Ten years in, Riba discusses the history and future of Cover Michigan, launched to track ACA trends
Recently, our research and evaluation team sat down for a 2020 work-planning meeting, and we asked ourselves, “what did we want to accomplish in 2020?” As our conversation focused on the year ahead, it also led me to think about the last ten years of Cover Michigan – the issues and subjects we explored, and the impact that the survey has had.
The initial concept for Cover Michigan was to conduct a consumer survey that regularly explored health, health insurance, and health care access trends across Michigan.
We developed the concept in 2009 to better understand the likely impact of the Affordable Care Act on the state of Michigan and the people who live here. Over the last decade the survey has revealed important trends about health status, health care coverage, and access to health care across populations.
- In 2013, we found that Michigan’s mental health care system faced significant capacity challenges.
- In 2015 we learned that cost, not physician choice, was the most important factor for consumers selecting a health plan.
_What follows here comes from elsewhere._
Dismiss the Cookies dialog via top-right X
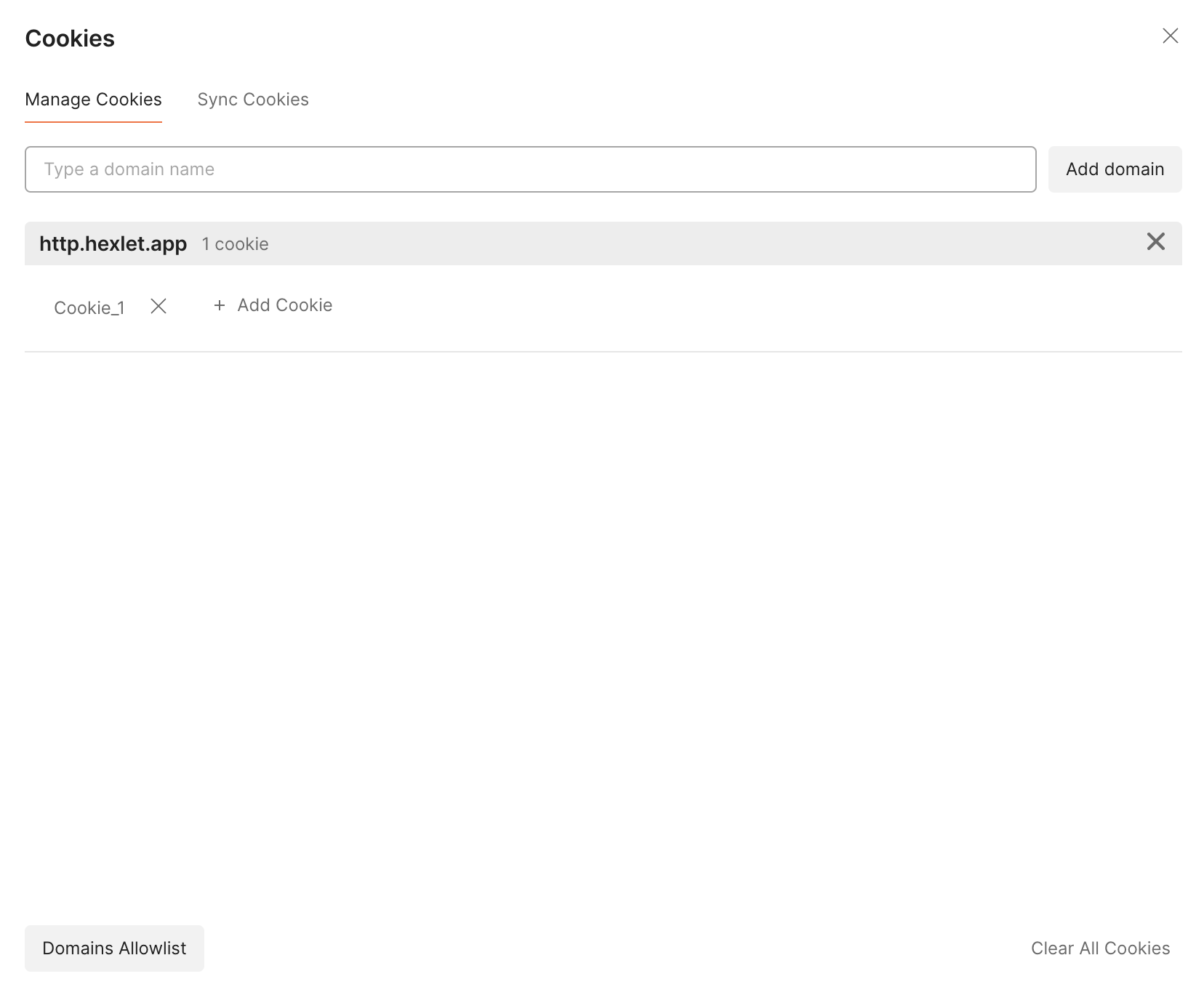Image resolution: width=1204 pixels, height=987 pixels. pyautogui.click(x=1170, y=36)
And we also learned that race and economic status were strong predictors of whether people had a flu vaccination, and that Michigan had opportunities to improve vaccination rates.
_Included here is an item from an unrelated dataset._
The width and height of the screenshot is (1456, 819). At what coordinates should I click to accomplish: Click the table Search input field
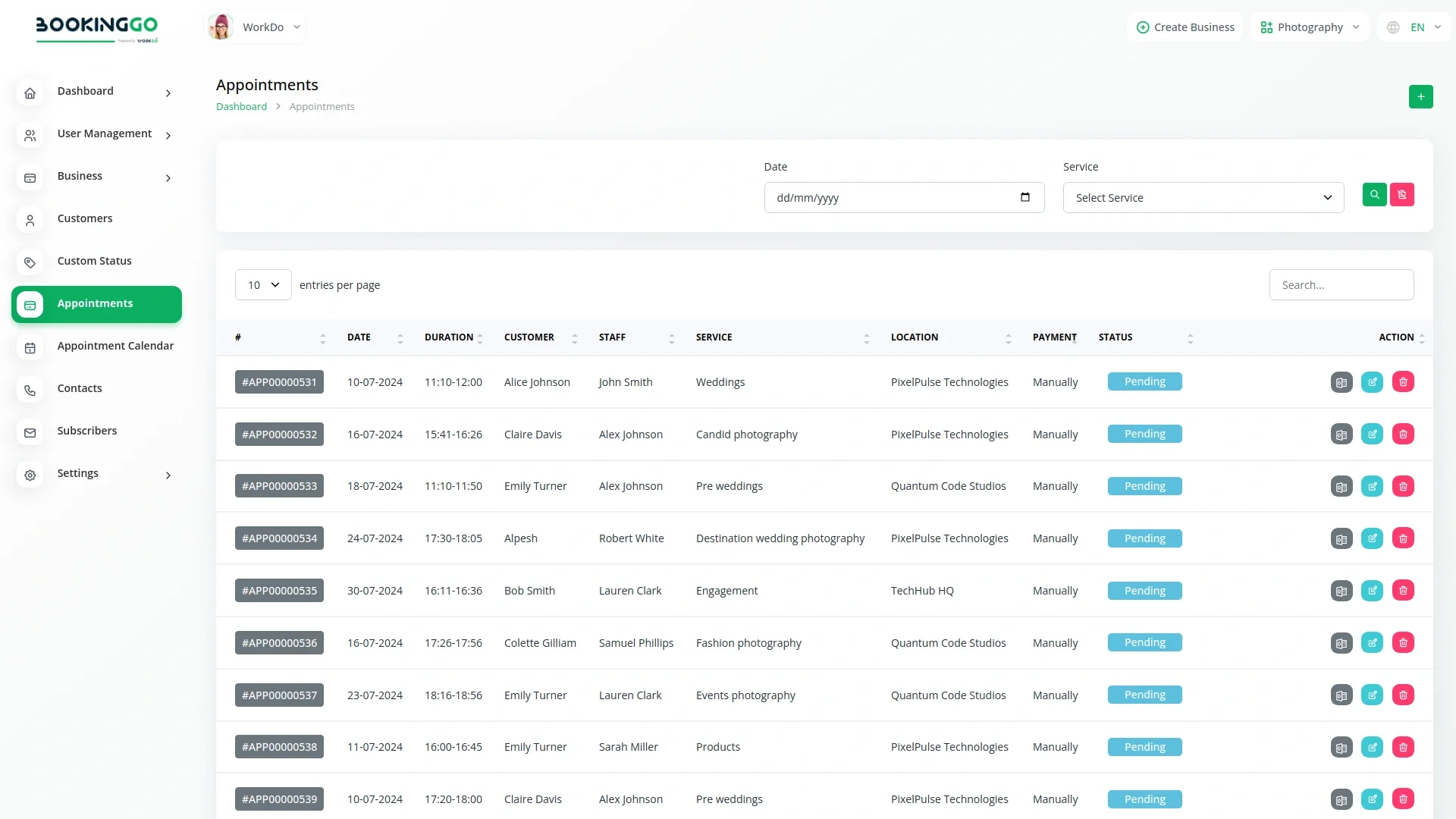[x=1341, y=285]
- In 2016 we found that a substantial share of Michiganders reported having participated in wellness programs – though they perceived limited benefit from those programs – and that those who participated in mental health and stress relief programs reported the greatest perceived benefits.
And of course, it’s always gratifying when a Cover Michigan Survey brief is part of a story in the media, whether it’s regional coverage of our mental health care access survey brief in Crains Detroit or national print stories mentioning our insurance churning survey findings in The Week or The New Republic.
This partial list of the useful information that has developed from the Cover Michigan survey really just scratches the surface of what we’ve learned and shared at CHRT over the last decade.
So the survey will continue, and expand.
In the next decade, we will maintain our emphasis on learning about the health of people and communities, and we will continue tracking trends in coverage and access to care.
But we will also increase our focus on the social determinants of health; use new platforms to disseminate what we learn through the survey; and work to expand statewide partnerships that help us provide local and regional health data to inform policy decisions that positively impact the health of people in communities all across Michigan.